I KNOW you love your mom! I hope everyone reading this knows that this post has nothing to do with holding grudges, being disrespectful to your mom, etc. My mom is honestly the BEST mom in the world...but I still needed help getting through some of my "issues" from when I was a child. (My mom had depression when I was growing up and we had a very codependent relationship.)

I'm proud of you for posting this. It is a huge part of your life story. And, to be honest, it helps me understand you better. You said before that you feel a need for attention or recognition as an "attention starved middle child?" Well, gosh, if I were called some of those names (even in jest), I would be seeking positive recognition, too!

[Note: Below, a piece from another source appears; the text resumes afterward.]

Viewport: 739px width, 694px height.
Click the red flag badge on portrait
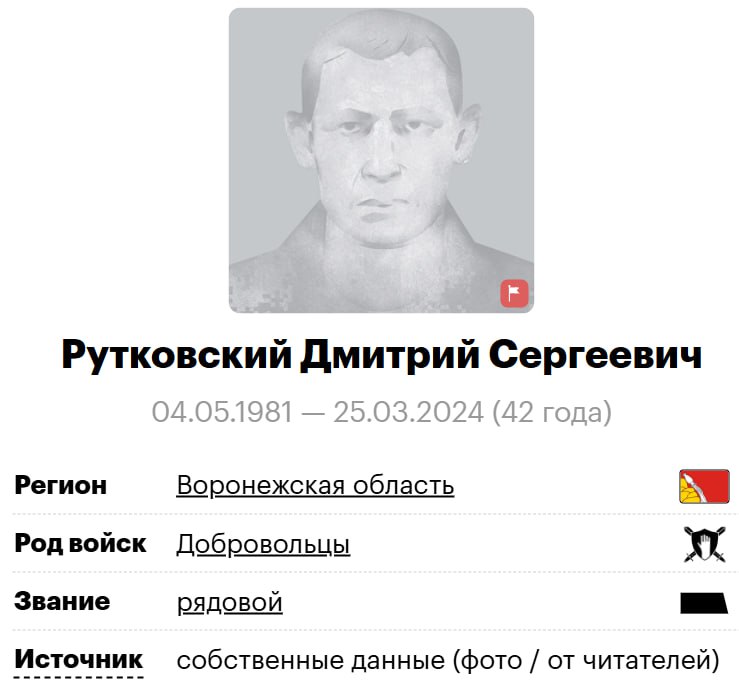point(514,294)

THANK YOU for sharing. It is real. It is life. And it is part of who you are! ((HUGS!!))

Kelly said...

I too inherited a somewhat negative self image from my mother. Of course she didn't mean to, it just happened. We love each other dearly. However, it has been one of the most liberating of my adult experiences to throw off the negative assumptions I had made about myself and my body. I also have hope, because I know that I will damage my daughters in some way also (unintentionally, of course), and I am so relieved to know, that they will be able to heal also.

kshannoka said...

Ms. Courtney,
You are beautiful inside and out. I on the other hand am very heavy, and dread Easter with my fit and trim family.
Your babies look so much like you when you were young. They are lucky to have such an incredible mother!

Xteena said...

Thoughts on this? http://www.nytimes.com/2012/04/01/fashion/dara-lynn-weiss-to-write-book-on-policing-young-daughters-diet.html?_r=1&smid=tw-nytimeshealth&seid=auto

RenaeBell said...

You were set up. Your sweet Mother probably didn't even realize she was doing it. :(

Leslie said...

I was so angry with my mother for years for similar reasons until a few years ago when I found a baby picture of my mom. On the back my grand mother had written "Isn't she homely?" It hit me like a ton of bricks, I had no idea what my mom went through with her mother as a child. It taught me to cut my mom some slack and it allowed me to let go of most of my anger. But the old hurts and insecurities still pop up sometimes.

Eliza said...

THIS BABY PICTURE IS JUST TOO FUNNY! YOU HAD US ALL FOOLED IN BELIEVING THAT IT WAS YOU!! COME TO FIND OUT IT IS YOUR DAUGHTER! THAT VINTAGE FILTER IN PHOTOSHOP IS AH MAZING!

Dollymama said...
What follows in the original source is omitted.